The code is written in Python 3. We use PyTorch 1.5.1 with CUDA 10.1 to train our models.
The dependencies of our code are:
- torch (https://pytorch.org/get-started/locally/)
- torch_geometric (https://github.com/rusty1s/pytorch_geometric)
- dgl (https://github.com/dmlc/dgl)
- ogb (https://github.com/snap-stanford/ogb)
- wandb (https://github.com/wandb/client)
- localgraphclustering (https://github.com/kfoynt/LocalGraphClustering)
Please follow the instructions to install these dependencies.
Use the following command to run local clustering for all nodes and save the data:
python preprocess.py --task {task} --dataset {name} --ego_size {ego_size}
The preprocessed data will be saved into ./data/{name}-lc-ego-graphs-{ego_size}.npy
and ./data/{name}-lc-conds-{ego_size}.npy
where task is chosen from [saint
, ogbn
], name is chosen from [flickr
, reddit
, yelp
, amazon
, products
, papers100M
], ego_size denotes the maximum cluster size.
Our code supports four inductive datasets including flickr, reddit, yelp, amazon and two OGB datasets including products, papers100M.
To run LCGNN-Transformer, use:
python train.py --dataset flickr|reddit|yelp|amazon|products|papers100M
To run LCGNN-GCN/GAT/SAGE, use:
python train_gnn.py --dataset flickr|reddit|yelp|amazon|products --model gcn/gat/sage
You can find the best configuration in the best_configs.py
.

### Available data:
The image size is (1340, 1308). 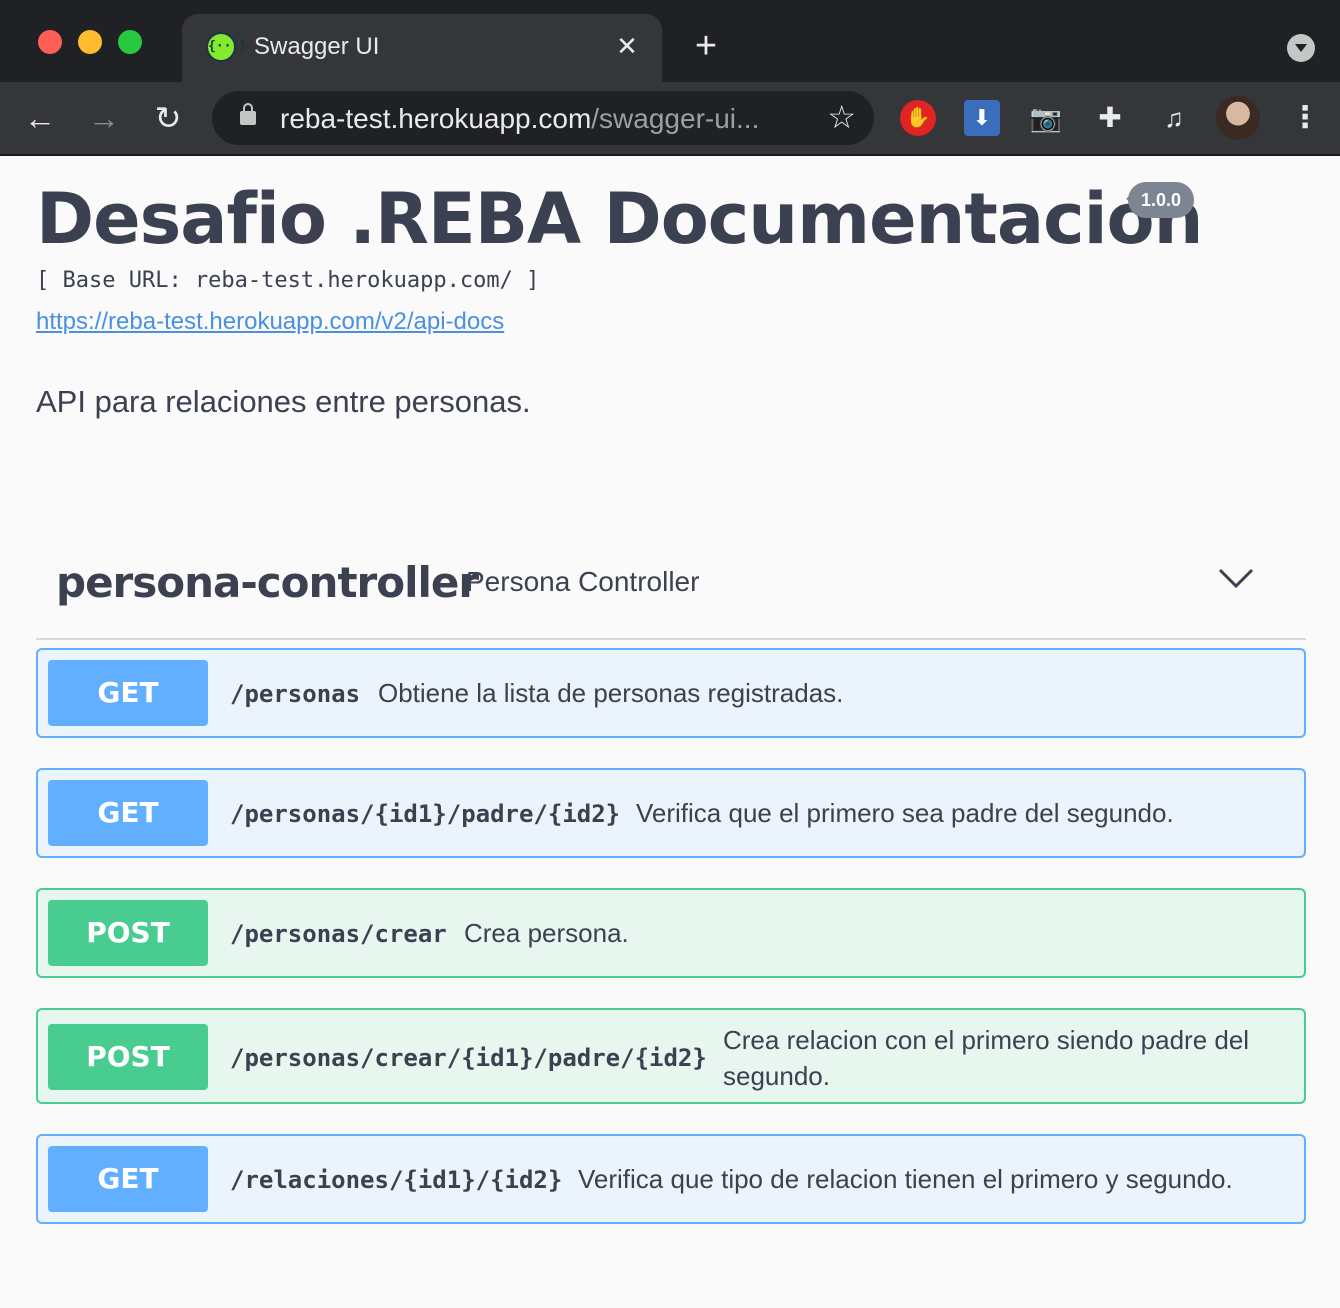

--

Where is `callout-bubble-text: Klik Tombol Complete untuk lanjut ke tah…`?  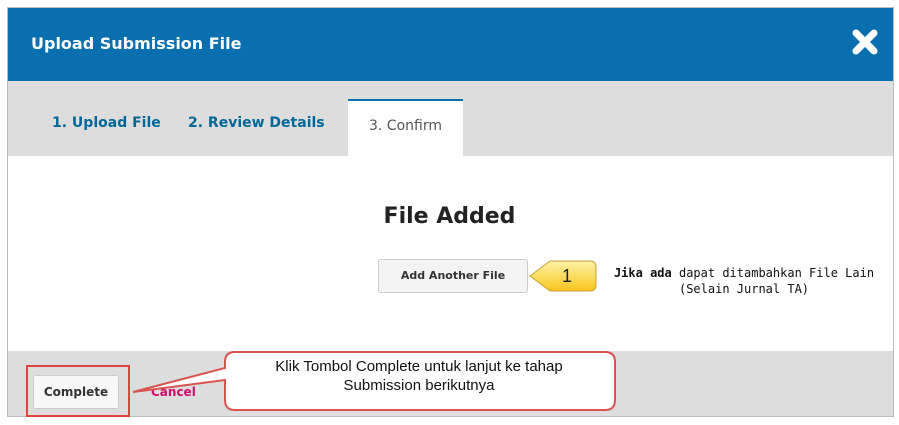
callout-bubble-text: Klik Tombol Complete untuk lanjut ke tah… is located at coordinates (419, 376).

### To do:
(1) Name every dependency that the code documentation lists for this code.
(2) Copy the code documentation from "Use the following" up to and including "including products, papers100M.", and switch "maximum" to "largest".

### Your written answers:
(1) torch, torch_geometric, dgl, ogb, wandb, localgraphclustering

(2)
Use the following command to run local clustering for all nodes and save the data:
python preprocess.py --task {task} --dataset {name} --ego_size {ego_size}
The preprocessed data will be saved into ./data/{name}-lc-ego-graphs-{ego_size}.npy
and ./data/{name}-lc-conds-{ego_size}.npy
where task is chosen from [saint
, ogbn
], name is chosen from [flickr
, reddit
, yelp
, amazon
, products
, papers100M
], ego_size denotes the largest cluster size.
Our code supports four inductive datasets including flickr, reddit, yelp, amazon and two OGB datasets including products, papers100M.